5. - Ora, la teologia Avestaica stabilisce e riconosce due gerarchie nemiche, una celeste con a capo Ahura Mazdao, una infernale con a capo Anra Mainyu.
Consta la prima dei sette Amesa Spenta, o Imsaspandi, cioè dei sette Santi immortali, tra i quali è compreso alla sua volta lo stesso Ahura Mazdao, e di un'infinita schiera di Geni, cioè di esseri buoni e benefici, protettori degli uomini, designati dall'Avesta col nome di Yazata, che vuol dire i Venerabili. Consta l'altra di Anra Mainyu stesso e di infiniti esseri malvagi ed essenzialmente rei, di demoni, che si chiamano Daêvi o Devi, nemici d'ogni bene, intenti continuamente a contaminarlo e a disperderlo. Notisi intanto e come di passaggio che i Daêvi del Zoroastrismo altro non sono in origine che. i Devi della corrispondente, anzi affine mitologia e teologia indiana. Sennonché i Devi indiani sono divinità buone, protettrici amiche dell'uomo, laddove i Daêvi iranici sono esseri maligni, veri geni del male. Ciò dipende probabilmente dal fatto che una qualche scissura religiosa, come ragionevolmente si può supporre, turbò la società o la vita ariana o indoiranica prima della scambievole separazione, ovvero da ciò, che antichi concetti religiosi dovettero man mano cambiarsi e alterarsi profondamente per cagioni che é assai difficile, per non dire impossibile, rintracciare.

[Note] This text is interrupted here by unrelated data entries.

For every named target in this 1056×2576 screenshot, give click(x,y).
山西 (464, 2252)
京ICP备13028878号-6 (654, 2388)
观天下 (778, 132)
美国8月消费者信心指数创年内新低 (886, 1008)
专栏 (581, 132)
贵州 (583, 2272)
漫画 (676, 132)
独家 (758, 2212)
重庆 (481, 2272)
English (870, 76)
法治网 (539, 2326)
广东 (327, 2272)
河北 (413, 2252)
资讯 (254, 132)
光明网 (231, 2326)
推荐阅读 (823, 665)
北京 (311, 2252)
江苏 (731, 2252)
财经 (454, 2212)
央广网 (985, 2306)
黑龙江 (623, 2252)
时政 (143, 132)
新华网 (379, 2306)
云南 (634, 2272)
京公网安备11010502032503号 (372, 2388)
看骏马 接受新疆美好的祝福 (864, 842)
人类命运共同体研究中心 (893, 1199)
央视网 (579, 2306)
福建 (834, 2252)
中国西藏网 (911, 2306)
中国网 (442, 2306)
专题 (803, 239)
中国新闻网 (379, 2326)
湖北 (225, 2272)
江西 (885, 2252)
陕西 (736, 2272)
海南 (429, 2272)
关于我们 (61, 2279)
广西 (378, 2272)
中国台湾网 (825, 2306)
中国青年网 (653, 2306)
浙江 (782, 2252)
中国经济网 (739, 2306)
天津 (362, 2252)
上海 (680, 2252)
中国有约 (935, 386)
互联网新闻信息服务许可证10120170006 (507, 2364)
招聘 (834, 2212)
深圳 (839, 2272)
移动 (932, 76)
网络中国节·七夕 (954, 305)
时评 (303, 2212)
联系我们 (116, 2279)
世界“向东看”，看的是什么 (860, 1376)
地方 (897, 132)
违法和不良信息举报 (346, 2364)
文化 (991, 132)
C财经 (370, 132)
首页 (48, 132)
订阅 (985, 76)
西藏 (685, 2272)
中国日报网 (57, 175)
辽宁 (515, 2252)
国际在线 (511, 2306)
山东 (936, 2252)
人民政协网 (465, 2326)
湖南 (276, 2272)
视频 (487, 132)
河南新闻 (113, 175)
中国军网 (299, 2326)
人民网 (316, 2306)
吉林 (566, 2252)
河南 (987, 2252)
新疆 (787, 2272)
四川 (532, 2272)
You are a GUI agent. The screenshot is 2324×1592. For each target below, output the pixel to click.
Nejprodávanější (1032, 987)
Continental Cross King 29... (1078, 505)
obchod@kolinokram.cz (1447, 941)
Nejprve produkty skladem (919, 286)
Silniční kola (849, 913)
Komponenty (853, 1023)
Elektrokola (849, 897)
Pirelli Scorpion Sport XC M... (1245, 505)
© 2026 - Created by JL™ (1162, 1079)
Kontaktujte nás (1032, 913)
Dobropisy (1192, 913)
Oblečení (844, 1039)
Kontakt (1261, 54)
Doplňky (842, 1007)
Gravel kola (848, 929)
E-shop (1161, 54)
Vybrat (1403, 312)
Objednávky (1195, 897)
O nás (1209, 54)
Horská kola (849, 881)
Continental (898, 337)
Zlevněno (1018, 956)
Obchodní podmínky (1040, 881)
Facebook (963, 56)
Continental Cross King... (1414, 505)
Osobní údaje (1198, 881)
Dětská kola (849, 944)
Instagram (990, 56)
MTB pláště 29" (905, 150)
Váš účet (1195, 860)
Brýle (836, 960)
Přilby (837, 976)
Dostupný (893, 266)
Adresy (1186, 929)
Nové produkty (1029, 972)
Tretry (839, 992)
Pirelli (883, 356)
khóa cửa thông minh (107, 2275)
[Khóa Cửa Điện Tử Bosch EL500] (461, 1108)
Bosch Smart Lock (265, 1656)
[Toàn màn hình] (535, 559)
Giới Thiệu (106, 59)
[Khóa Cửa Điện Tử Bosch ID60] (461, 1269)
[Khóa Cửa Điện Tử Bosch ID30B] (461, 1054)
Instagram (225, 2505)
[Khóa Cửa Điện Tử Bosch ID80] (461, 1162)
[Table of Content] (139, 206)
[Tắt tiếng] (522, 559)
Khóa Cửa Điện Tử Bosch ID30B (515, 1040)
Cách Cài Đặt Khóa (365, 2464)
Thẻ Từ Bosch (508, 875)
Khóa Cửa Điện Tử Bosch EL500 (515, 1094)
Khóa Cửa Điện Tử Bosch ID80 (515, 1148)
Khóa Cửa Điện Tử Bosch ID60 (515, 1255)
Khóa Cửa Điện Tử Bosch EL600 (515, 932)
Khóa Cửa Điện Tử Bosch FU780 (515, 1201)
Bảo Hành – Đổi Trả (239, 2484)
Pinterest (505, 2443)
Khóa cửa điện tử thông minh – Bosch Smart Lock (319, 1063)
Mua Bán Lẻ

6. - Ahura Mazdao intanto, il cui nome nella seconda parte, se l'interpretazione é giusta, vuol dire quei che grandemente sa, nell'Avesta é considerato come l'essere supremo, creatore primo d'ogni cosa buona, e come tale solennemente proclamato. Ha tutti gli attributi d'un Dio altissimo, perché é onnisciente, sapientissimo, custode e difensore delle creature sue, inaccessibile all'inganno perché tutto vede e sa, creatore della luce, degli uomini e della così detta giovenca primeva che é, come si vedrà, il simbolo vivente della forza e della virtù produttiva della natura. Il trono di lui sta nel più alto cielo, ed egli vi siede attorniato dalle milizie celesti. Quest'ultimo concetto é comune, si può dire, a quasi tutte le religioni; ma gli attributi ora enumerati sono di natura filosofica e teologica, tali che accostano esso Ahura Mazdao al dio semitico, al Yahveh in particolare degli Ebrei, mentre lo discostano da ogni altro dio indoeuropeo al quale, di solito, vanno accompagnati sempre, o quasi, attributi antropomorfici. Anche con tutto questo, l'astratta natura del loro Dio supremo non impedì agl'Irani di rappresentarlo con la scultura. Fra gli altri attributi che l'Avesta ne va enumerando, c'è anche quello di assai ben conformato, e gli Achemenidi lo vollero rappresentato sui loro monumenti sepolcrali con tiara e ali da sparviere, reggendo in pugno un simbolico anello, l'anello della potestà. La faccia, virilmente barbuta, spira certa dolcezza e bontà. Come abbiam notato altrove, questo modo di rappresentar la divinità, venne agl'Irani dai Babilonesi.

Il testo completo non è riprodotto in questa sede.